«J’ai raconté, dans «Le monde d’en bas», comment je descendais régulièrement au bloc avec les lettres à Milena, mais je n’ai pas encore dit comment elles avaient atterri là. Une nouvelle édition venait de paraître chez Nous, traduite par Robert Kahn. Mon amie et chef de service à Libération, Claire, était venue quelques jours après l’attentat et me l’avait apportée. Quand elle est arrivée, j’étais au bloc. Comme elle ne disposait d’aucun papier, elle écrivit sur la page de garde: «Mon cher Philippe, je repasserai te voir bien sûr. Je t’embrasse bien fort. Claire.» Il avait fallu ces circonstances pour qu’elle en vienne à faire une chose que sa délicatesse et son éducation lui interdisaient, dédicacer un livre qu’elle n’avait pas écrit. Ce petit geste né des circonstances m’avait terriblement ému et ces quelques mots de Claire, joints aux lettres qui les suivaient, firent du livre un talisman qui, de chambre en chambre, de maison en maison et de pays en pays, ne m’a plus quitté.

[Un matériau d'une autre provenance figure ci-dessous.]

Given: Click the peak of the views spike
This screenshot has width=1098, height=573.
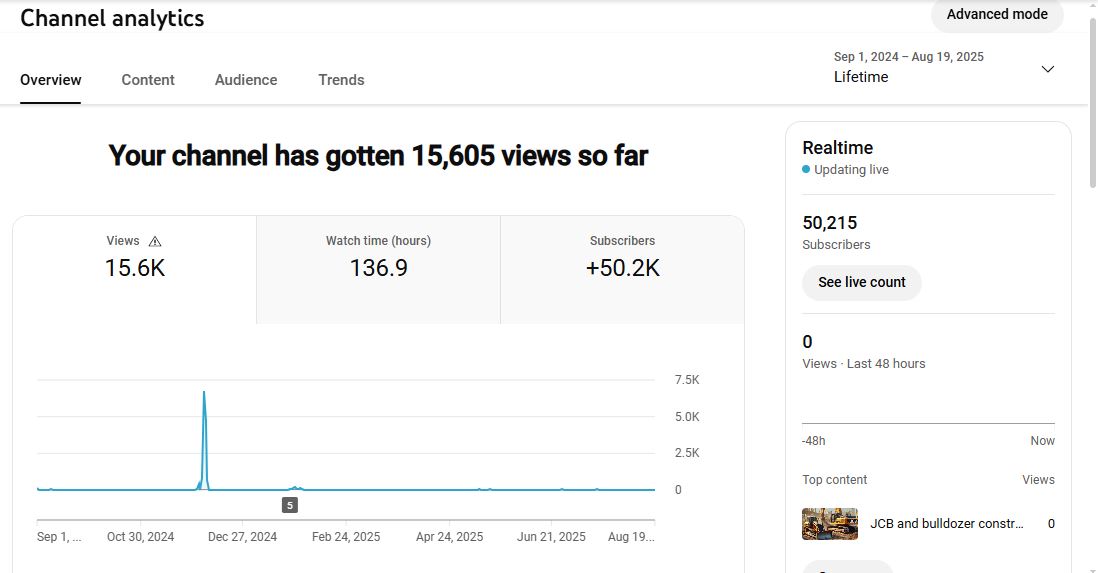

Le jour où Claire me l’apporta, remontant du bloc à moitié endormi et nauséeux, je l’ai pris comme un ivrogne passant sous une douche glacée pour se réveiller, et je suis tombé sur des phrases que j’ai jusqu’ici simplement évoquées. Kafka est à Merano, au printemps 1920. Il parle de ses fiançailles ratées, mais on a l’impression qu’il parle du monde des malades, d’ailleurs comme tout est maladie il finit par en parler et il écrit. «De toute façon la réflexion sur ces choses n’apporte rien. C’est comme si l’on voulait s’efforcer de briser une seule des marmites de l’enfer, premièrement on échoue, et deuxièmement, si on réussit, on est consumé par la masse embrasée qui s’en échappe, mais l’enfer reste intact dans sa magnificence. Il faut commencer autrement. En tout cas s’allonger dans un jardin et tirer de la maladie, surtout si elle n’est pas vraiment une, le plus de douceurs possible. Il y a là beaucoup de douceurs.»
Ces phrases me servaient depuis lors de bréviaire, et même de viatique. Je les ai lues dans ma chambre, dans le monde d’en bas, dans le parc de l’hôpital, dans des salles d’attente de toutes sortes. Je les aurais lues sur le billard si j’avais pu, et cela jusqu’au moment où la brûlure de l’anesthésiant m’annonçait la perte de conscience. Elles me fixaient deux horizons qui, dans ma situation, étaient essentiels. D’abord, ne pas chercher à briser une seule des marmites de l’enfer dans lesquelles je me trouvais. Ne pas céder à la tristesse, à la colère, ne pas être obsédé par la destruction d’un enfer qui, comme celui de Kafka, resterait de toute façon, «intact dans sa magnificence». Ce mot, magnificence, à cet endroit, résumait sa modestie, son ironie, son innocence supérieure. On n’échappe pas à l’enfer dans lequel on est, on ne le détruit pas. Je ne pouvais pas éliminer la violence qui m’avait été faite, ni celle qui cherchait à en réduire les effets. Ce que je pouvais faire en revanche, c’était apprendre à vivre avec, l’apprivoiser, en recherchant, comme disait Kafka, le plus de douceurs possible. L’hôpital était devenu mon jardin. Et, regardant les infirmières, les aide-soignants, les chirurgiens, la famille, les amis, dans ce service d’urgence où chacun se plaignait et s’affrontait, où la crise était l’état naturel des patients et des soignants, je sentais que la douceur kafkaïenne existait, mais qu’elle n’était pas plus molle qu’une pierre et que la trouver dépendait de moi.»
Philippe Lançon, Le Lambeau, Gallimard.